De boog en het smeltbad
Bij traditionele lasprocessen wordt warmte gegenereerd door de vlamboog die brandt tussen het werkstuk en een (afsmeltende) elektrode of draad. De grootte van het smeltbad wordt in hoge mate bepaald door de afmetingen van de plek waar de boog op het basismateriaal aangrijpt. Dit smeltbad is ten opzichte van laserlassen veel groter. Dit heeft het voordeel dat grotere vooropeningen overbrugd kunnen worden, aangezien het vloeibare lasmetaal de spleet mooi opvult. Aan de andere kant heeft dit grotere smeltbad ook als nadeel dat hier veel energie voor nodig is. De vervorming van het materiaal is daardoor vaak goed zichtbaar. Voor producten van RVS is dit vaak aanzienlijk. Ook zal bij RVS de verkleuring van het materiaal aanmerkelijk meer zijn. Door de langere duur en het grotere smeltbad is er immers meer gelegenheid voor zuurstof om te reageren met het vloeibare lasmetaal of hete basismateriaal.

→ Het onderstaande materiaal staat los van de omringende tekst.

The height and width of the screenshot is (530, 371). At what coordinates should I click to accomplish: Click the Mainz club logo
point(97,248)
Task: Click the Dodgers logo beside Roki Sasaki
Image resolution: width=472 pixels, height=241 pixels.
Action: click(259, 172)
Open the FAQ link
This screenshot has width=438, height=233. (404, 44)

Ten opzichte van de traditionele lasprocessen is het laserlassen eenvoudig aan te leren. Doordat het laspistool in de meeste gevallen alleen in een rechte lijn langs de langsnaad wordt getrokken, is het voor de lasser vooral belangrijk om goed gevoel te krijgen bij de juiste lassnelheid.

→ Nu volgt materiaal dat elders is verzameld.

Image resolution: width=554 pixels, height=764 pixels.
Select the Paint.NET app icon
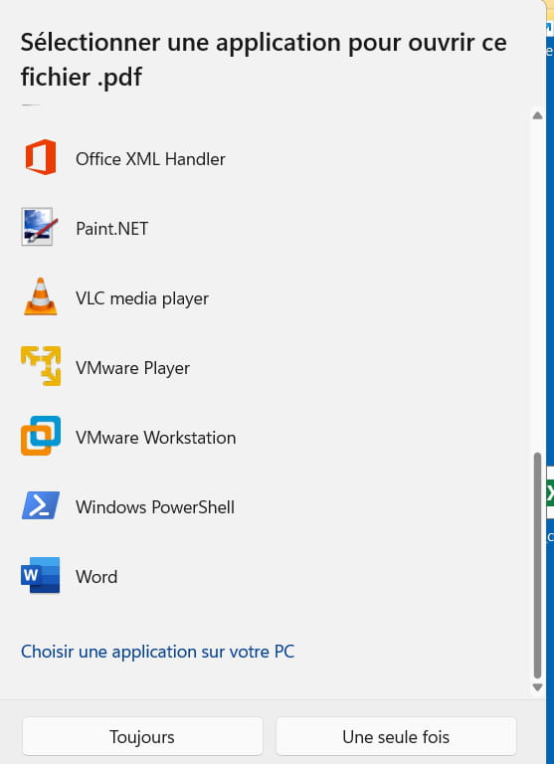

Lassen met toevoegmateriaal
Bij de traditionele lasprocessen kan er aanmerkelijk grotere hoeveelheid lasmetaal toegevoegd worden. Het creëren van hoeklassen met een a-hoogte kan met MIG-/MAG-lassen of TIG-lassen uitstekend uitgevoerd worden.

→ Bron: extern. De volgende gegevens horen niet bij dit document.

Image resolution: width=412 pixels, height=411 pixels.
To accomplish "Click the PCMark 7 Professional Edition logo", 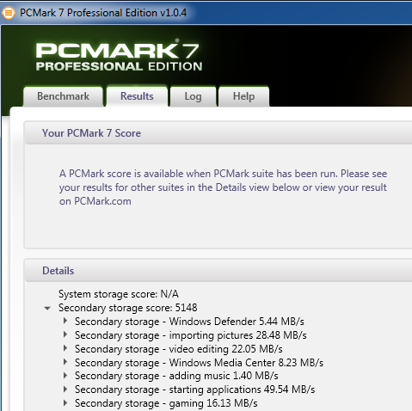I will pyautogui.click(x=119, y=56).
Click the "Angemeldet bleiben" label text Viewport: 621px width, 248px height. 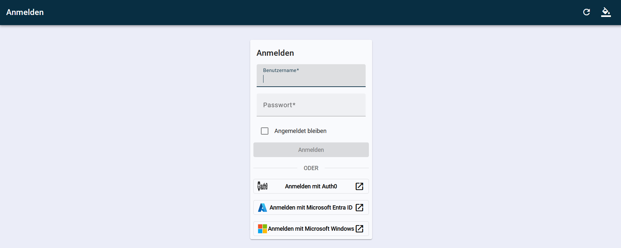point(300,131)
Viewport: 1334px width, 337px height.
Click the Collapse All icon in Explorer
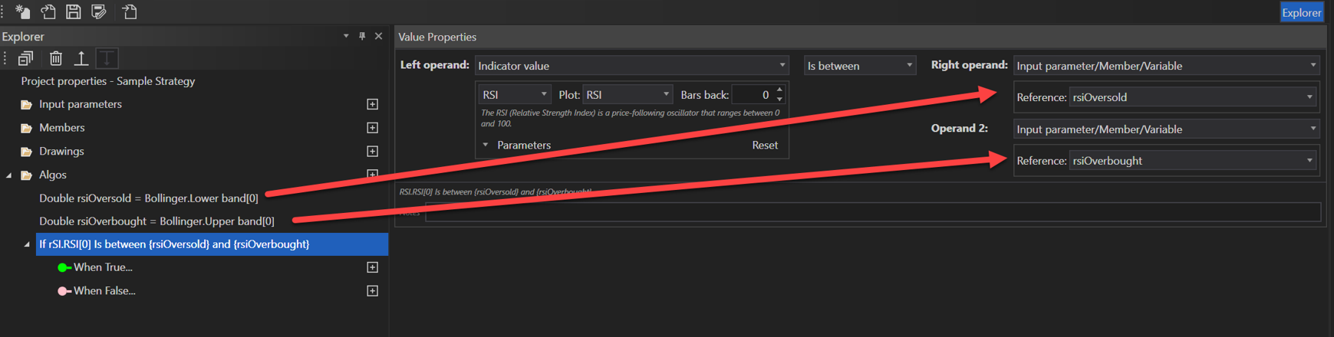25,58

Ook bij laserlassen kan er gelast worden met toevoegmateriaal. In de meeste gevallen wordt deze toevoeging gebruikt om zorg te dragen dat het lasuiterlijk voldoet aan de normen. Een kleine spleet kan makkelijker met een laser gelast worden wanneer er gebruik wordt gemaakt van toevoeging.
Bij het laserlasproces ontstaat het smeltbad door zeer hoge energie dat op een klein punt op het materiaal wordt gefocust. Het smeltbad is qua afmeting niet veel groter dan de spot van de laser. Aangezien dit kan resulteren in een te klein smeltbad, is er de mogelijkheid om de laserspot snel te laten roteren of oscilleren. Deze beweging wordt vaak de “wobble” genoemd.
De wobble is op het laspistool instelbaar, zowel qua vorm (roteren/oscilleren) als de breedte. Toepassen van een laspistool met wobble heeft ervoor gezorgd dat handmatig laserlassen eenvoudiger is toe te passen.